Ariel begins to ruminate on their relationship and the kind of father he’s shaping up to be to his cute, precocious toddler, Gastón (Eloy Burman). It’s not promising: Ariel’s not terribly generous with his affection, is willing to allow a construction worker to watch the kid instead of spending the day with him, and resents that the Swiss school Gastón attends encourages frequent parental participation in activities. He scoffs when his wife, at-home Pilates instructor Sandra (Julieta Díaz), reminds him that Gastón’s birthday is coming up, even though he just forgot his father’s 65th. He calls Dad “Perelman.”

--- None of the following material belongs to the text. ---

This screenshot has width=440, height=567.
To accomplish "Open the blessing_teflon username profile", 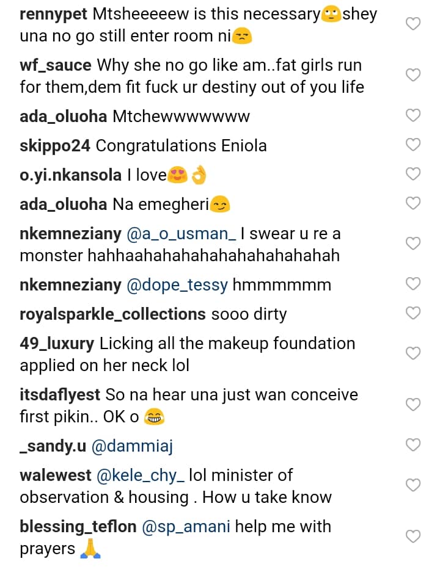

Burman is sometimes called the Latin American Woody Allen, but the amount of dialogue in Family Law’s script is equal to, give or take, approximately two scenes out of any Allen flick. Sure, there’s a ton of introspection going on, but it’s signaled by long takes trained on Hendler’s furrowed brow rather than logorrhea. The larger problem, though, is that there’s little background to inform Ariel’s melancholy stares. Through the character’s voiceover, we get a description of the always-grinning Perelman, including his precise schedule and methods of connecting with his clients. (A close-up of his legs as he’s springing down some steps is a nice touch.) Ariel tells us that he met his wife in one of his classes, which he seems to have more enthusiasm for than his eventual family. And as lawyers go, he’s one of the good guys, working for the state and scornful of attorneys such as Perelman who may approach a case without the truth necessarily in mind.

But there’s no family history, no sense of Ariel’s upbringing, no before-and-after context to show how marriage and parenthood may have changed him. What Burman offers, then, is episodic shots of handsome characters’ everyday lives, building up to a dramatic turn that, because it’s so underplayed, misses the drama. Ariel is, at least, a dryly funny guy—for instance, he objects to going to Gastón’s parents-and-kids joint swimming lesson by complaining that he’ll “have to hold hands with other hairy men.” But Family Law is never more than mildly amusing, with a short closing-chapter speech by Ariel that nicely sums up what the film should have demonstrated all along: It’s OK for fathers and sons to be different, and the younger generations shouldn’t be pushed to copy their elders. Like Ariel’s improving intimacy with his own dad, though, the message comes too late.